29 March 2013, 03:14 PM IST
Sometimes simple gestures can be so much more eloquent than words… I realized this recently when my husband, our younger son Abhinav and I were driving through some rush hour traffic in the city and hubby dearest suddenly pulled over to the kerb, switched off the ignition and, dangling the car keys in front of Abhinav, said, "Hey, would you like to drive?" The expression on our son's face was a curious mixture of elation and slight trepidation as he slipped behind the wheel, put the car in gear and drove along the road. Both father and son's hearts were racing and it was one of the finest examples of a father communicating to his son that he trusted him not only with the car but also his very life!
It's a father's unique privilege to bring his son through various rites of passage. It may be a simple thing like letting him have his own room, or letting him stay home alone while his parents go out of town overnight; it may then be the first time he is allowed to use dad's electric razor and then, even dad's credit card and the car! These are big moments for boys in their transition from boyhood to manhood and sharing them with dad makes them special. The father-son bond is unique and yet quite complicated; strangely, though a father is a son's first role model, communication between them is not easy or smooth. While a daughter will dote on her daddy, jump onto his lap, share all her secrets with him, a son will not exactly be so communicative. Ah, men and their inability to express emotions!! They sure could learn a thing or two from us females!

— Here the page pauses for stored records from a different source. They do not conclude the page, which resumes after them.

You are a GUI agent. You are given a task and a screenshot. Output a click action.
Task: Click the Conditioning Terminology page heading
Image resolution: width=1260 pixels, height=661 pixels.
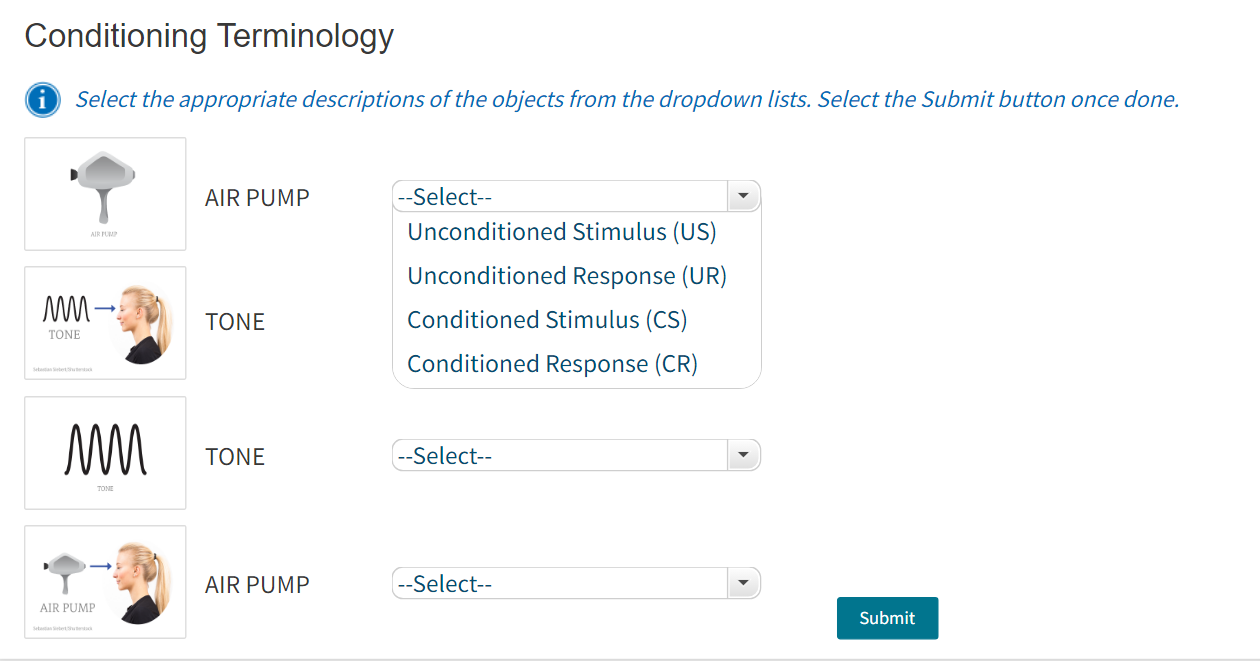(x=210, y=35)
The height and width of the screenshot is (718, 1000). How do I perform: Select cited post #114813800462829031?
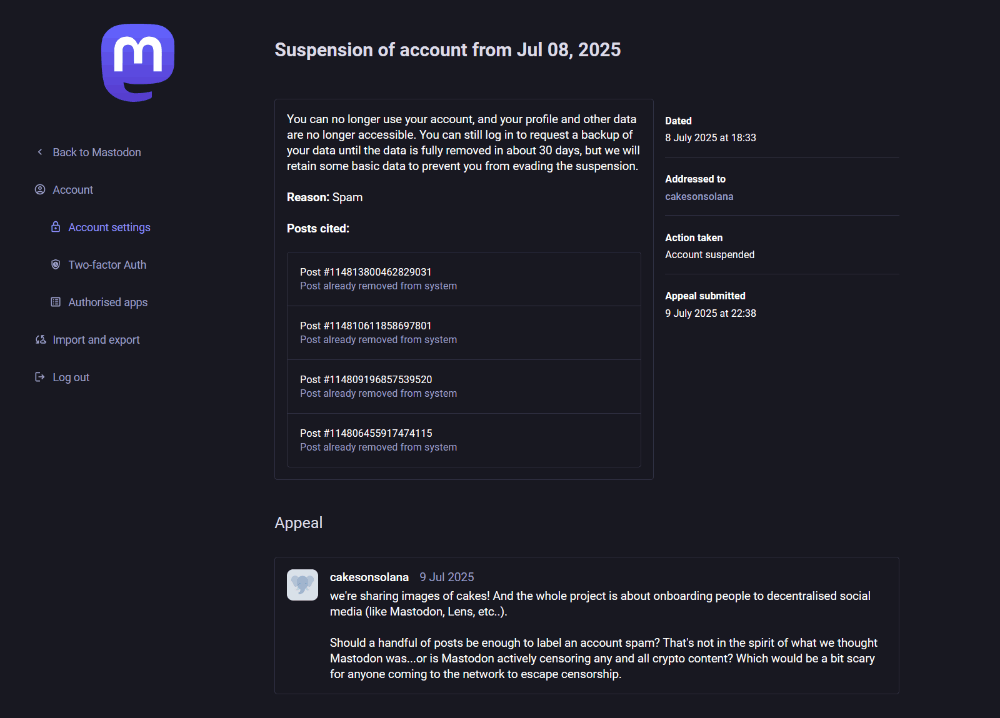click(366, 272)
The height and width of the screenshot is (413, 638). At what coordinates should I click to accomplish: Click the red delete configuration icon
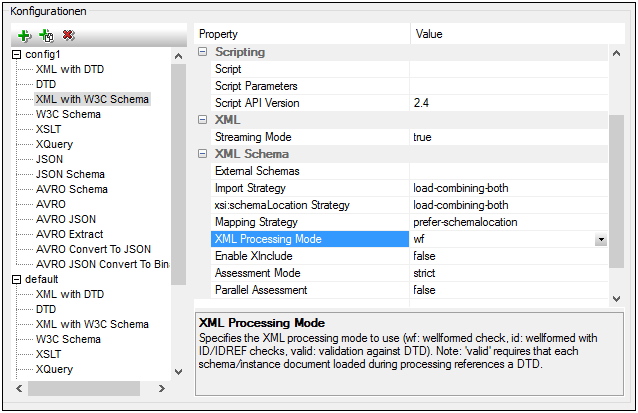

Actually, what is a dad to his son? Is he really appreciated as much as he should be? Or is he just the guy whom the son doesn't see much around the house but who brings home the money required to buy stuff, whose clothes and shoes can be borrowed with impunity and often without permission, someone who asks uncomfortable questions about academics and exam results, is a strict disciplinarian (and, therefore, best avoided!), but yes, someone who is a crucial and integral part of his life and who MUST be there for the son to feel loved and secure? Honestly, there is much more to dad than what his son sees. While the world sings paeans to mothers, fathers remain a neglected lot. The mother bears the pain of child-bearing, but the father's role in child-rearing rarely gets its much-deserved accolades. Somehow, a little boy goes through several stages before he realizes the true worth of his dad—from the stage of "My dad knows everything" (when sonny is knee-high) through "He doesn't really know that much", followed by "He is out-of-date" to (check this!) "I wonder what dad would've thought about it" and "I think I'll get dad's opinion on this, he knows best"—circle completed! In fact, by this time, son has become a father himself!
It's only when he grows up, and steps back from him, or leaves him for his own career and his own home – it's only then that he can measure dad's greatness and fully appreciate it.

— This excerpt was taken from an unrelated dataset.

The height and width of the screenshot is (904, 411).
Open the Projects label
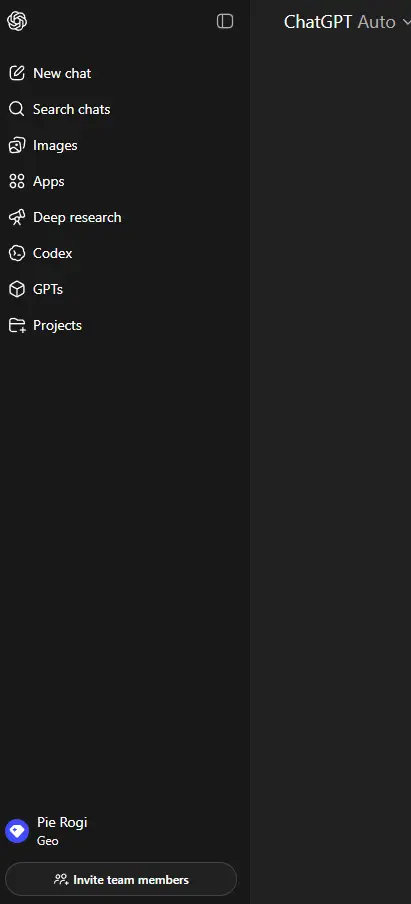point(58,325)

One of the most complex and intricate familial relationships is that of dad and son, which is why bonding for dad and son must be cultivated and strengthened. The father-son relationship serves as the foundation for a son till he grows to be an adult, and it is the cornerstone of the son's existence during his adolescent years when he is at the crossroads. As dad has more experience and knowledge than his son, he can provide the latter with guidelines. It is dad who steers the relationship in the right direction. There is something about the presence of the father that symbolizes power and respect. And though sons often do not realize it, or hate it if they do, discipline is needed in the role of fatherhood. Setting boundaries is important because children need to learn early on. A good father will know where to draw the line even when the child is angry or sad about it. The first priority of being a father is being a father, not a friend. Actually, this is the toughest part of fatherhood, but in the end it pays off. Children grow up knowing they have limits and this benefits them in the future.

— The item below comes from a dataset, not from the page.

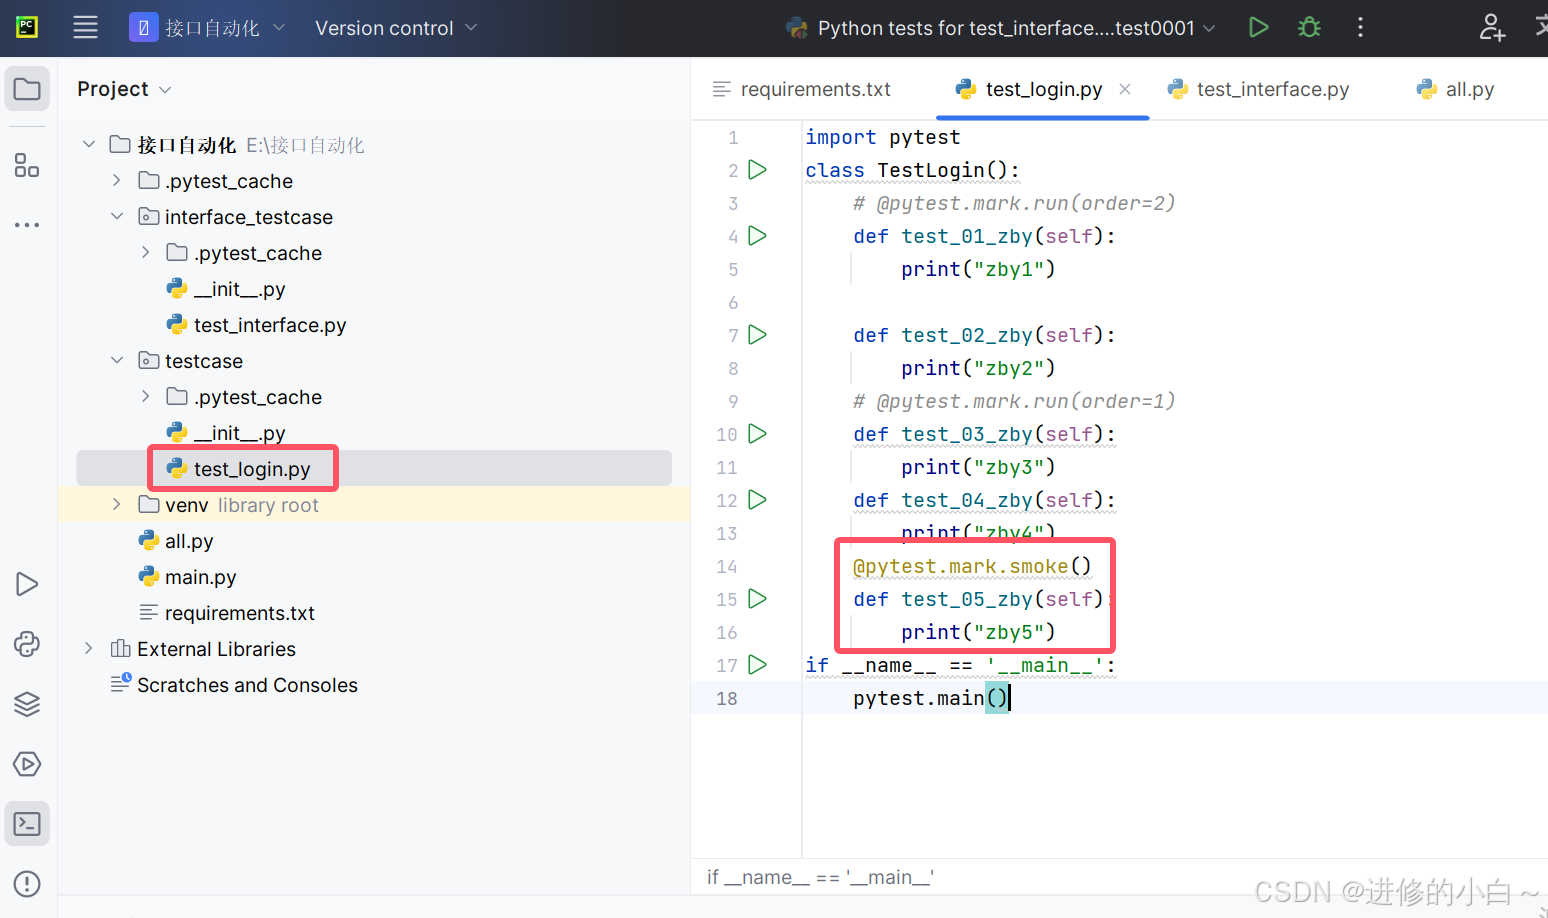Open the Services tool window
This screenshot has width=1548, height=918.
click(26, 764)
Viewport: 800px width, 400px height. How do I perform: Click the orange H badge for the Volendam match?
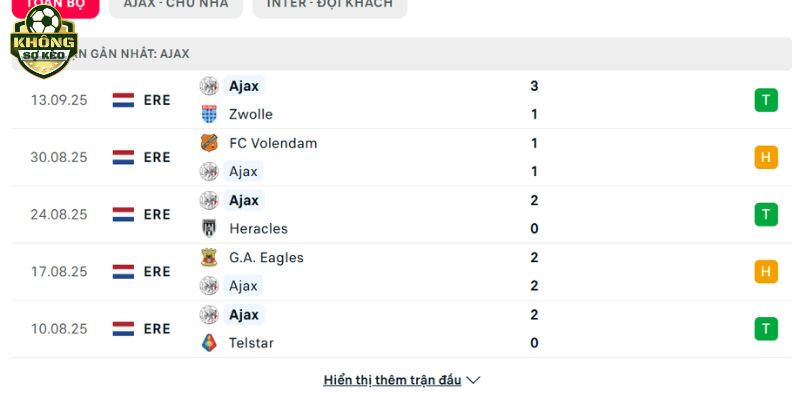click(766, 157)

Hey boys, do I sound suspiciously pontifical? Gosh, I never meant to! I just felt that you guys may need a little nudging to remind you that Dads are not the bad guys just because they set the rules. Actually guys, I'd like you to treat this write-up as a crash course in "Dad appreciation"—know the value of the treasure that is "dad", love and appreciate him while you have him. Dads are "cool", dads are fun and, most importantly, dads are oh-so-dependable—they will be there for you when no one else will. They will be the fall guys who will happily take all the blows that life will throw at you. You may not realize it but you are so lucky to have that taken-for-granted feeling that come what may, your Dad is there to share it with you. You may not even be conscious of the fact that it is your dad's presence in your life that allows you to sleep soundly at night and feel safe and secure at all times. He doesn't even let you be aware that after fulfilling the family's needs, he can ill afford to buy you something that you badly want—he gets it for you anyway, just to make you happy. A dad is someone who holds you when you cry, scolds you when you break the rules, shines with pride when you succeed, and has faith in you even when you fail...
And this one is for the dads (may their tribe prosper!), because, after all, I am pleading their case, aren't I? :- "The most important thing a father can do for his children is to love their mother." Got it, dad of my brats?